III. For what portion, if any, of Mr. Sangha’s costs incurred from June 14, 2012 to September 13, 2012 is any of the Nanda group responsible?
[46] Mr. Cook and Nanda’s liability for potential costs against him/it arose when he decided to launch Ms. Sangha’s Applicantion and ex parte motion in Brampton.
[47] Regardless of the merits of Ms. Sangha’s claim of abuse and Mr. Sangha’s alleged threat to remove Rajan from Ontario, and regardless of whether her claim was urgent or not (any judge presiding on such motions considers those issues daily), Kitchener was the proper forum for her motion. The legislation and the Rules are very clear on that point.
[48] None of the conditions of Rule 5(1) of the The Family Law Rules then applied to Ms. Sangha’s circumstances. She did not “reside” in Brampton. She fled with the child to her only friends, the Rai’s, who lived near Brampton. But to interpret her temporary sanctuary as her “residence” is a stretch beyond any reasonable interpretation. Rajan had lived his whole life in Kitchener. Ms. Sangha had lived her entire Canadian tenure in Kitchener.
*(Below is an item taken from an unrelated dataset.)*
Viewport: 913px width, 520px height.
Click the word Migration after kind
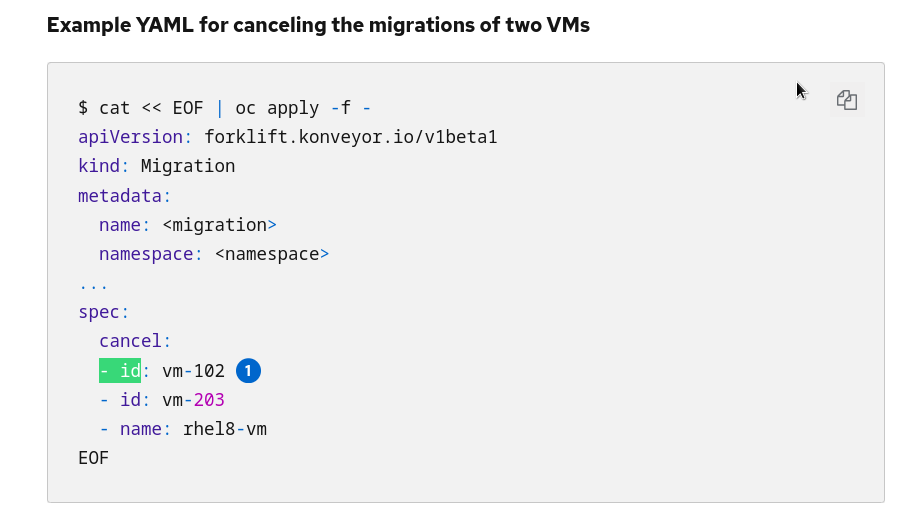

It was apparent that only because the local woman’s shelter in Kitchener was temporarily full that Ms. Sangha called upon the Rai’s for help and fled to them for temporary respite.
[49] I am satisfied on these circumstances that Mr. Cook’s rush to get an order before Mr. Sangha could realize what had happened was so that he could enjoy a “home-court advantage” over Mr. Sangha and because it was handy for him and his staff at Nanda and Associates. His assumption that any judge in this province would support an action continuing in Brampton as opposed to proceeding with the dispute in Kitchener is entirely unsupported by any rational consideration of the facts of the case.
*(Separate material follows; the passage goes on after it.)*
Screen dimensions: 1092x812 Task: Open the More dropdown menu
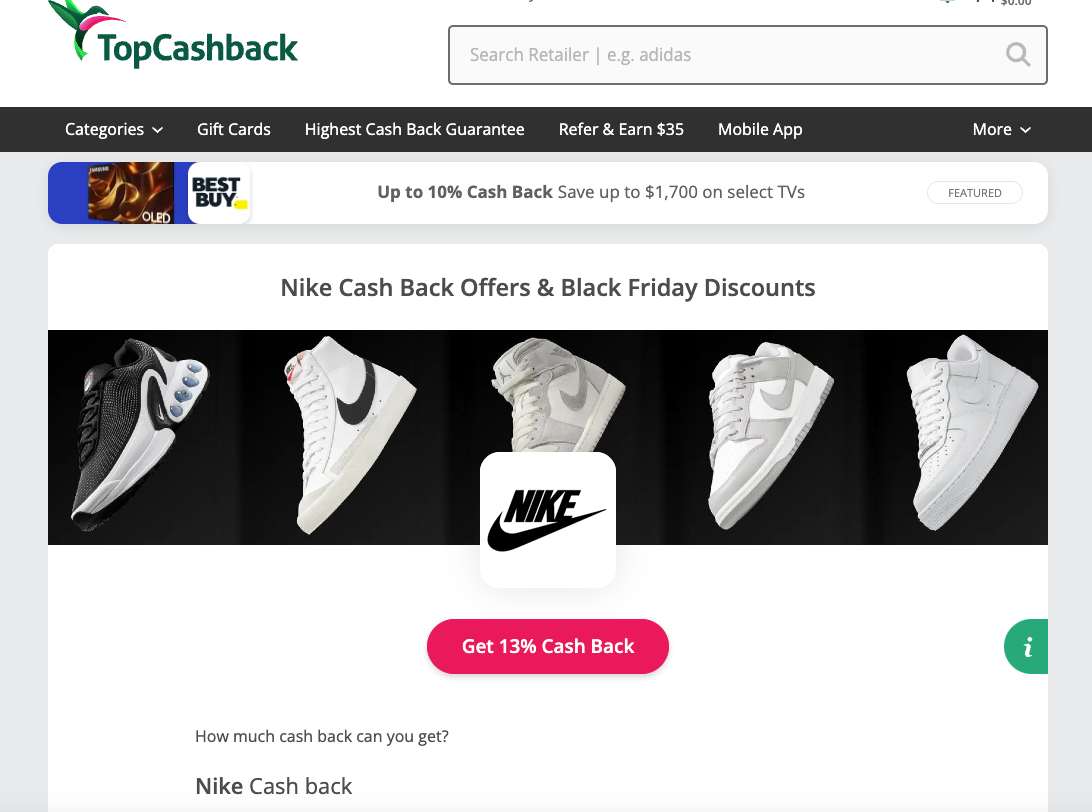click(x=1000, y=129)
[50] If her allegations were accepted after Mr. Sangha was offered an opportunity to respond to her wild and unsupported accusations, Ms. Sangha might have been successful. It was not Mr. Cook’s mandate to challenge Ms. Sangha’s allegations. He cannot be blamed for what she (falsely, it turns out) claimed had occurred. He prepared her Application and her emergency ex parte motion as instructed. There is no fault in that action whatsoever, despite Ms. LaRocque’s argument to the contrary.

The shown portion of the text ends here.